* [Directive]: Copy the data below from the line with "Tap the dashed" to the line with "coord(68,200)", both included, and output only those lines. Leave the request text and its numbers unchanged, but multiply every coordinate in the answers by 1.7 and round each result to a whole number, with halves rounded up.

* [Provided data]:
※ ※ ※

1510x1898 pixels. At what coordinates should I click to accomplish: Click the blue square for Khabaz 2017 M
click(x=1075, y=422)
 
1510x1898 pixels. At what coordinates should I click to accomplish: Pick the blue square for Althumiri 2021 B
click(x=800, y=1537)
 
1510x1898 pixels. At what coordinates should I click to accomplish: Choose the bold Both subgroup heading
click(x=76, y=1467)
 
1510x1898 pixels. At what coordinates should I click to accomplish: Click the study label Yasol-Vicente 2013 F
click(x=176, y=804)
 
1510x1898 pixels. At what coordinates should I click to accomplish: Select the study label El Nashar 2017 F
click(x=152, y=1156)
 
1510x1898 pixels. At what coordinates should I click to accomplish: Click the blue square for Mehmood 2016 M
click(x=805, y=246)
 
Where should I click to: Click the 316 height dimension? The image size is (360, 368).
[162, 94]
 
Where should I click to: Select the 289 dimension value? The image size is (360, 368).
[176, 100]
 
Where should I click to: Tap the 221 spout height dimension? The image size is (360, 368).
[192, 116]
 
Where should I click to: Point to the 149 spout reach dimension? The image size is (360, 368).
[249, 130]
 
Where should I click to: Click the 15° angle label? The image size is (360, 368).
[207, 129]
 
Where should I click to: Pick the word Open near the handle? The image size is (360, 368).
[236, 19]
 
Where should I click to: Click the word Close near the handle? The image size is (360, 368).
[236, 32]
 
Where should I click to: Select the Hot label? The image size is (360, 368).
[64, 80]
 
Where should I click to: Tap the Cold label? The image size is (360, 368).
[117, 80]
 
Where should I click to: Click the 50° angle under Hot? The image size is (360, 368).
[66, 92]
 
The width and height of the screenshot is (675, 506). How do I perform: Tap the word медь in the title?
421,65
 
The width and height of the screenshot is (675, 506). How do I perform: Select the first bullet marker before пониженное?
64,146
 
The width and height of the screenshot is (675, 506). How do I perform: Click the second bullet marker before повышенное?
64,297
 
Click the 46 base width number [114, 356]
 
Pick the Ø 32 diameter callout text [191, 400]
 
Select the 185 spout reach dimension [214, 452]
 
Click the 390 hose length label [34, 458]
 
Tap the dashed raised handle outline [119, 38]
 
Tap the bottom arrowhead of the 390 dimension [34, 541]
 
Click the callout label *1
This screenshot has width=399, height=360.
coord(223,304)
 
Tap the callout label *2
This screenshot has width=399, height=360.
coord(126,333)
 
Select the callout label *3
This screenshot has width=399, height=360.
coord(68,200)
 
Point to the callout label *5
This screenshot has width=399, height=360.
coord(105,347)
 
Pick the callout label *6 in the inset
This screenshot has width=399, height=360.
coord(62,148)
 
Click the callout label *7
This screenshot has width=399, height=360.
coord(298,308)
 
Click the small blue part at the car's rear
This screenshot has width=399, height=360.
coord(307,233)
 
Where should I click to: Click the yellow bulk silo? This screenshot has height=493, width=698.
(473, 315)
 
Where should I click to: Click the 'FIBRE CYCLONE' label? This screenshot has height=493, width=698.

※ ※ ※

* [Written reply]:
Tap the dashed raised handle outline [202, 65]
 
Tap the bottom arrowhead of the 390 dimension [58, 920]
 
Click the callout label *1
This screenshot has width=399, height=360.
coord(379,517)
 
Tap the callout label *2
This screenshot has width=399, height=360.
coord(214,566)
 
Select the callout label *3
This screenshot has width=399, height=360.
coord(116,340)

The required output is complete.